If you go to a typical bookstore (provided you can find one), make a comparison between the books devoted to World War One and those about World War Two.  The second conflict fills a string of bookcases – everything from the generic survey history to Hitler’s women or something along those lines.  If the first conflict fills an entire single shelf, it is a minor miracle.  Next year will be the centennial history of World War I.  Yet, very little thought is given to that first conflict.  As the war’s veterans died, so did America’s interest.  As a history teacher, I’ve often said that World War One is much more important than the following war.  This is why.   

First, World War One changed irrevocably the political landscape of Europe; gone were the archaic and decrepit ruling families who gave way to the first halting steps towards more democratic governments.  Revolutions erupted in Russia and Germany; the former creating a communist government the likes of which no one had seen before, the latter creating a deeply flawed democratic system that would fail miserably but in the end, would set the groundwork for the future.  The United Kingdom began to lose control of an empire that was a holdover of the past and the ideas of what made a “great” country.  France also began to lose control of its empire as the government began a turn towards socialist democracy.  Italy would slowly delve into fascism, much like their Teutonic brothers in arms. 
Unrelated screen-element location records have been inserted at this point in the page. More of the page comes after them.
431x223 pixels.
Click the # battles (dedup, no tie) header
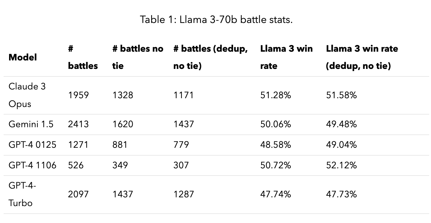210,57
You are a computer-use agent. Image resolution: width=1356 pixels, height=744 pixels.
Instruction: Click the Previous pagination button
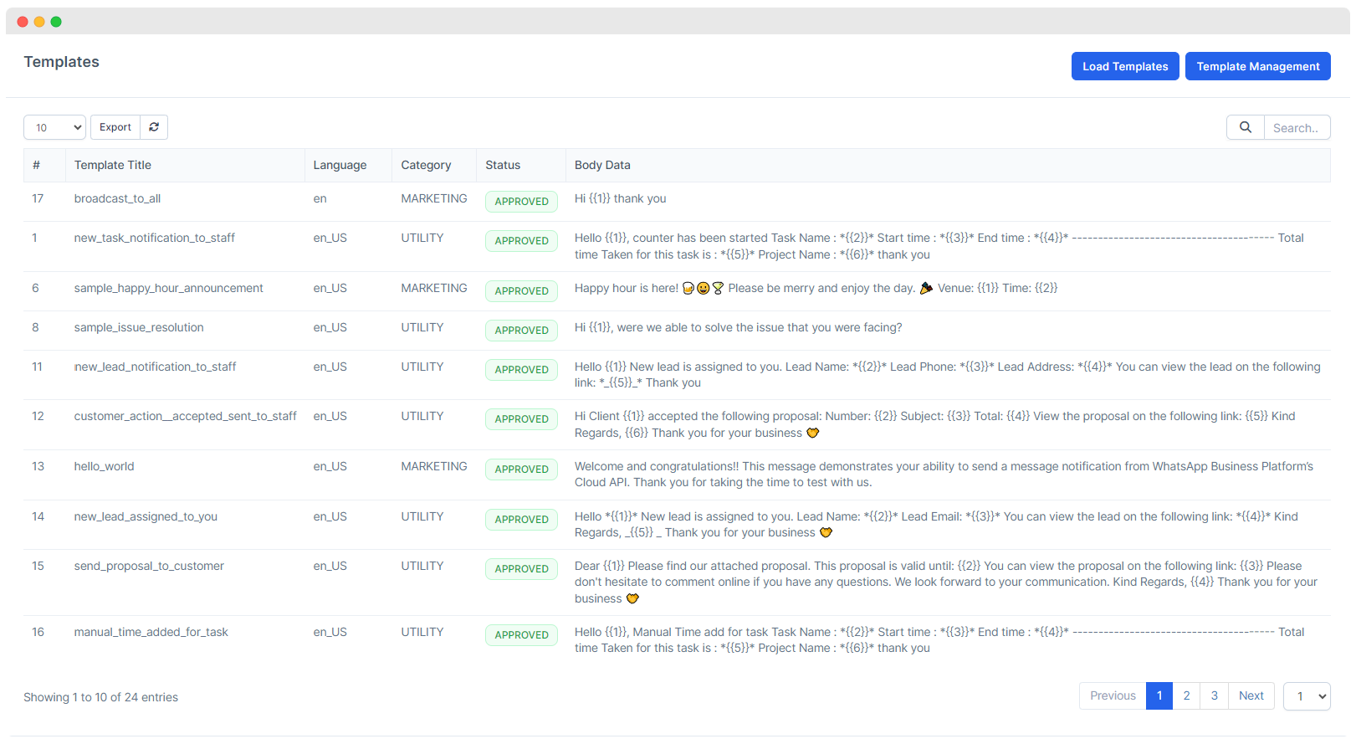1112,696
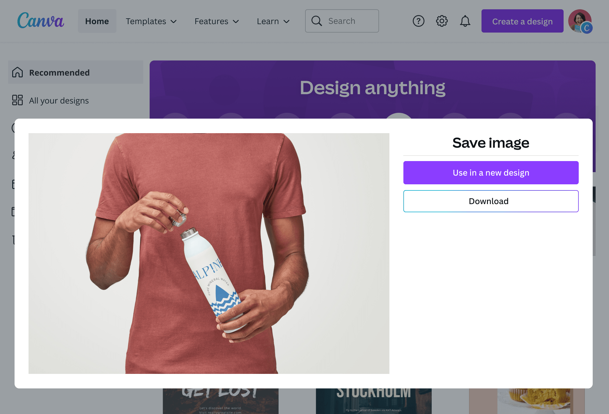This screenshot has height=414, width=609.
Task: Expand the Templates dropdown
Action: (x=151, y=21)
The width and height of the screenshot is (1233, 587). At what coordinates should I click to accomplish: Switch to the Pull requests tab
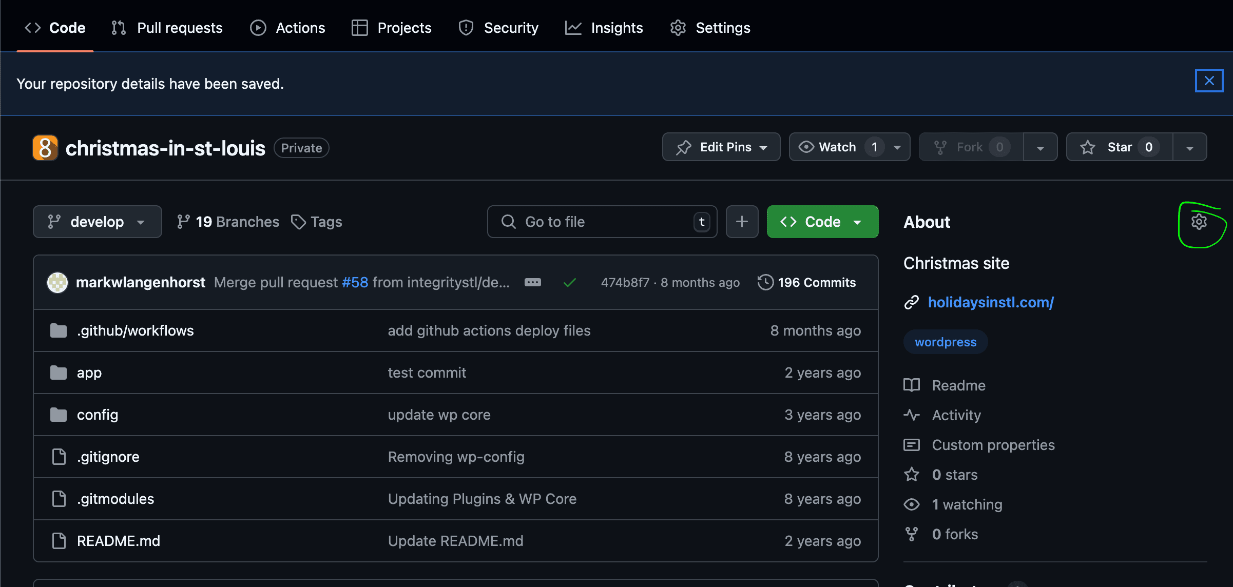point(166,28)
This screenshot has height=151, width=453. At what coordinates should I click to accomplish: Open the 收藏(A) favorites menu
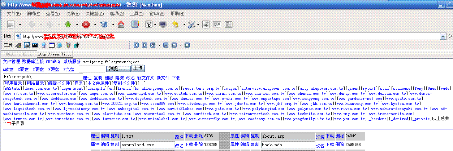72,14
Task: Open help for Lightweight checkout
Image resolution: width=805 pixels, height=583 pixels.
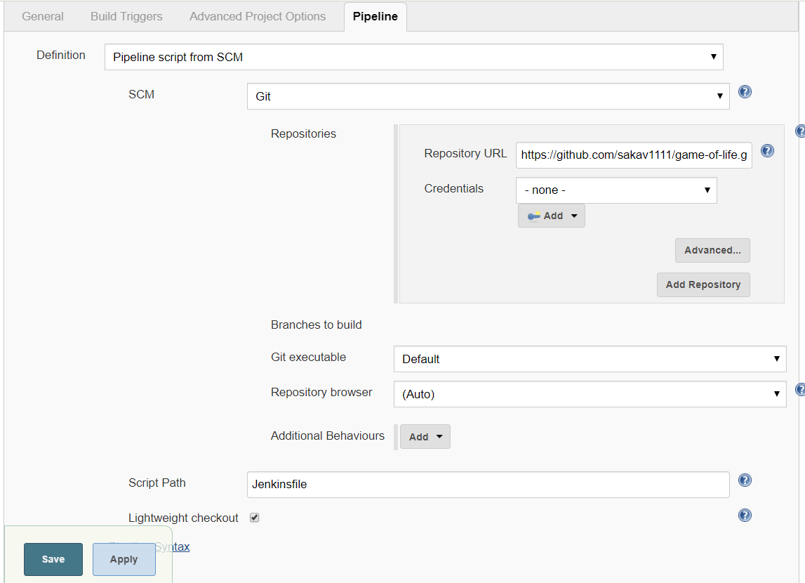Action: (x=745, y=516)
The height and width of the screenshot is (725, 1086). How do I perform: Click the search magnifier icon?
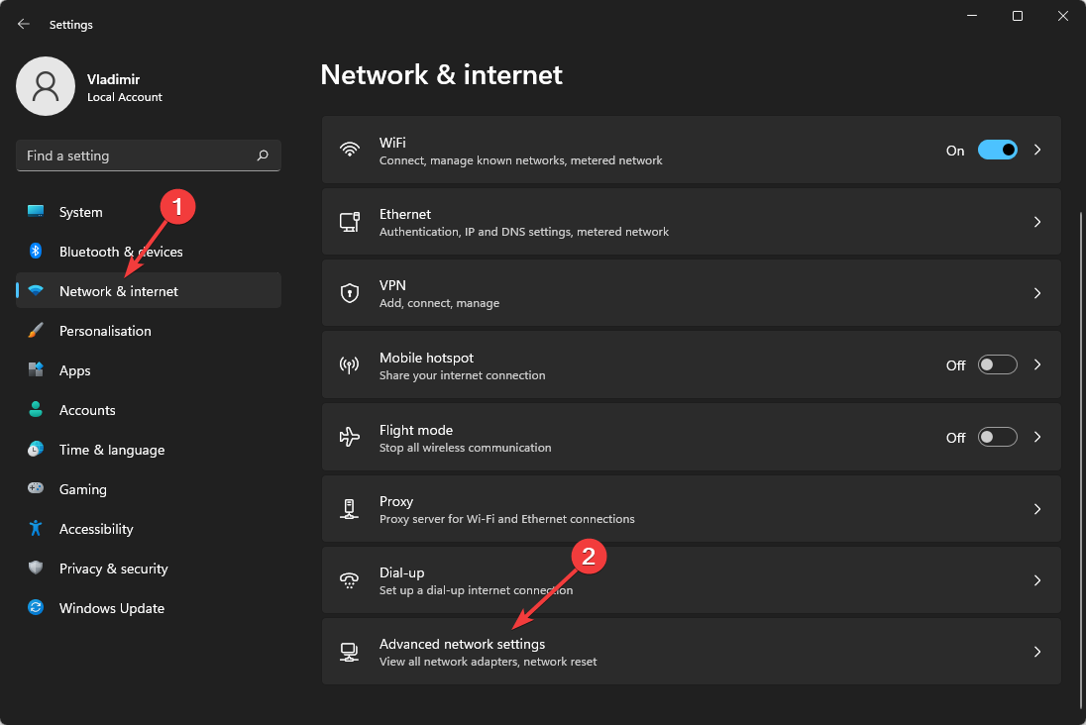[x=263, y=155]
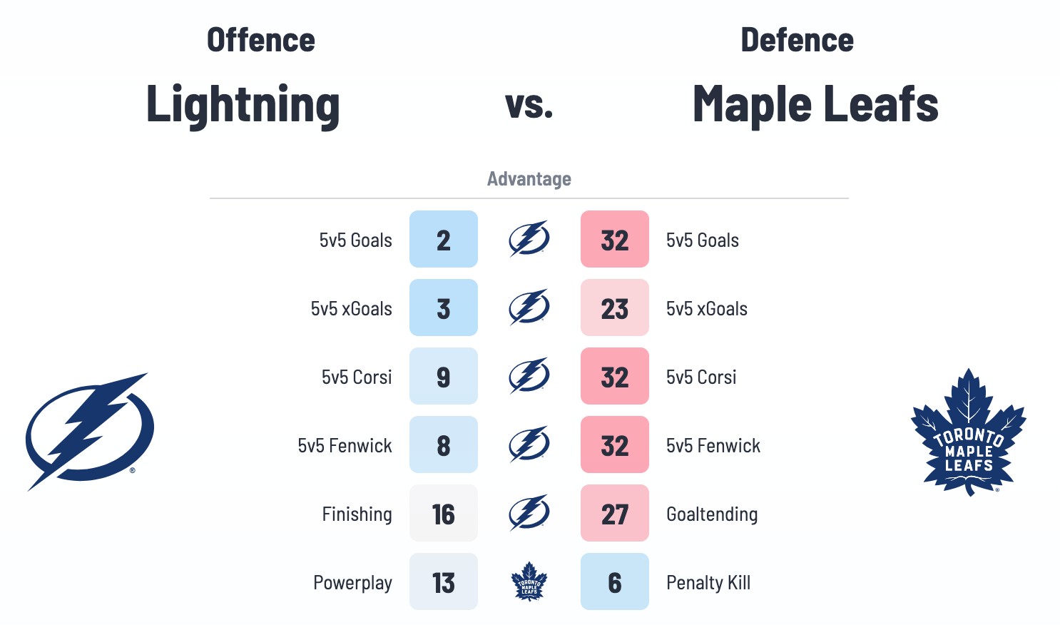Click Lightning advantage icon in 5v5 Goals row
Image resolution: width=1060 pixels, height=625 pixels.
pos(529,239)
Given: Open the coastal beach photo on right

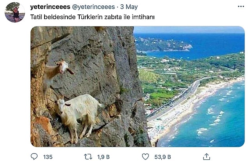Looking at the screenshot, I should click(x=189, y=86).
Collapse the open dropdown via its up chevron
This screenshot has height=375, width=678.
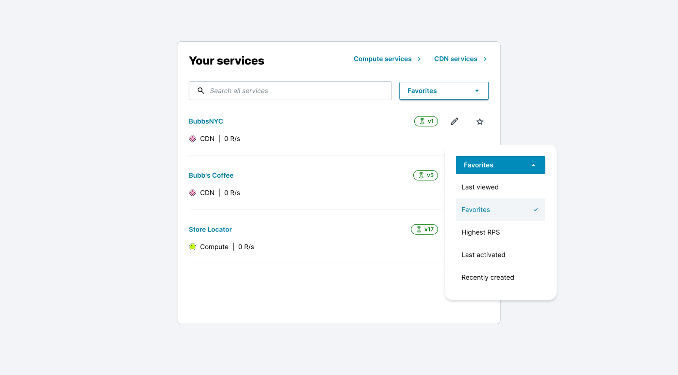[x=533, y=165]
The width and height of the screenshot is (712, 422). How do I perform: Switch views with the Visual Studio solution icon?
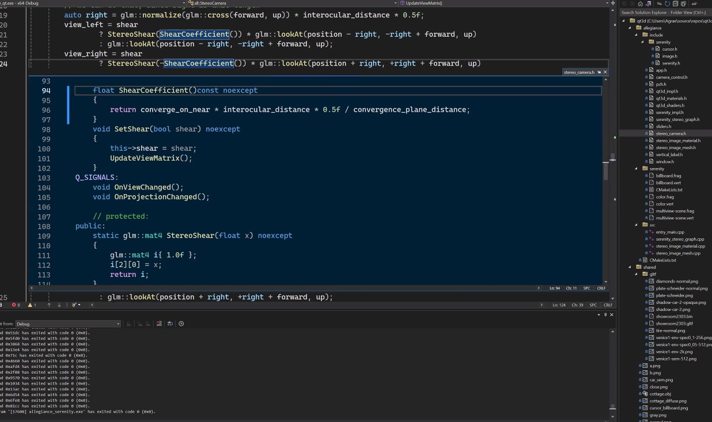[x=647, y=3]
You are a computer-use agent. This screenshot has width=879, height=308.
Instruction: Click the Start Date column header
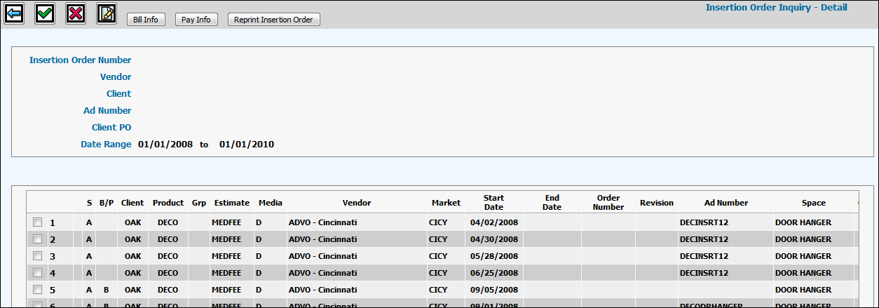[x=493, y=203]
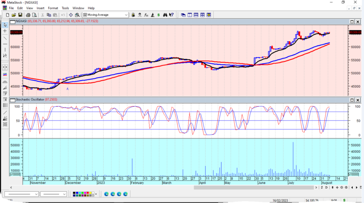Image resolution: width=364 pixels, height=203 pixels.
Task: Open the Insert menu
Action: pyautogui.click(x=41, y=8)
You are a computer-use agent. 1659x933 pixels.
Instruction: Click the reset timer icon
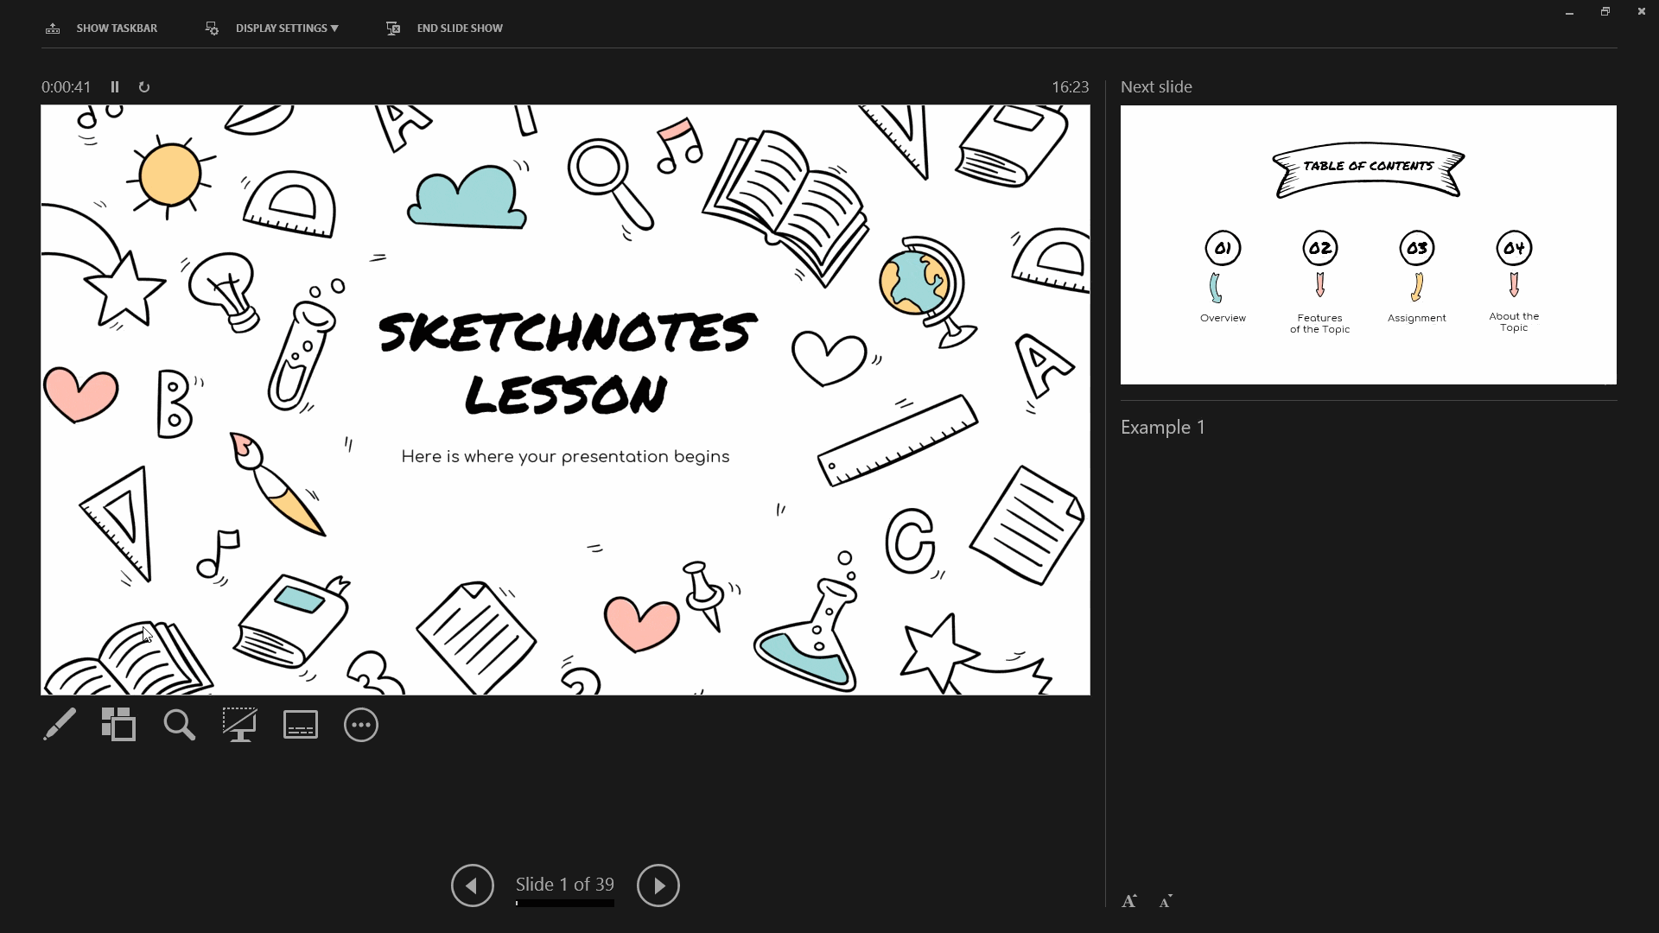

Second, the First World War shaped modern Europe.  The dominant powers in 1914, the year Serb nationalist Gavrilo Princip shot and killed Archduke Franz Ferdinand, were Germany, Austria-Hungary, France and the United Kingdom.  Eastern Europe did not exist, save for the countries of Romania and Bulgaria, as well as the various Balkan states.  Millions of ethnic minorities were trapped in large empires with no hope of autonomy or cultural recognition.  After the war, Europe was a completely different scene and map.  The Baltic states emerged; Austria-Hungary split with each nationality controlling its own boundaries and destiny.  Czechoslovakia, Poland, Belorussia and the Ukraine embraced President Wilson’s dream of self-determination.  The Europe of today, and its spirit, was created as a result of World War One.  This does not even mention the way post-war arrangements shaped, sometimes in capricious ways, the modern Middle East.

Lastly, the First World War created the Second World War.  The treaty of Versailles turned the Allies into money grubbers, fighting and squabbling over reparation dollars even as some of the leaders, particularly British Prime Minister David Lloyd George, knew the treaty was too punitive.  Versailles turned Germany, into a seething, embarrassed, broken nation that fell for a demagogue willing to sell them a twisted vision of their future.  Indeed, the treaty’s most impactful component is its treatment of Germany.  Germany’s military was nearly wiped out; it was saddled with millions of dollars in reparations but was stripped of its largest coal producing region, leaving it incapable in its attempt to build an economy to pay back the Allies.  Worst of all, Germany was saddled with the full and unmitigated responsibility of the war.  While Germany certainly played a role, arguably a significant role, to suggest it was solely responsible for the conflict was a form of punishment Prime Minister Lloyd George and French Premier Georges Clemenceau could not let go – their pre- and wartime rhetoric created a quixotic treaty.  So badly was it designed, French Field Marshal Ferdinand Foch said Versailles was not a peace treaty; it was a cease fire for twenty years. 

World War II is most recent and certainly filled with horrific moments that equal anything that happened between 1914 and 1918.  However, it was only a conclusion and not a conflict in and of itself.  Those men and women who fought and served in the “War to End all Wars” used state of the art weaponry with outdated tactics to create an imperfect peace.  Last week, we celebrated Veterans Day but prior to 1954, it was known as Armistice Day in honor of the end of World War One.  The names have changed but the responsibility is the same – remember their sacrifice by remembering their story.  It is the least we can do.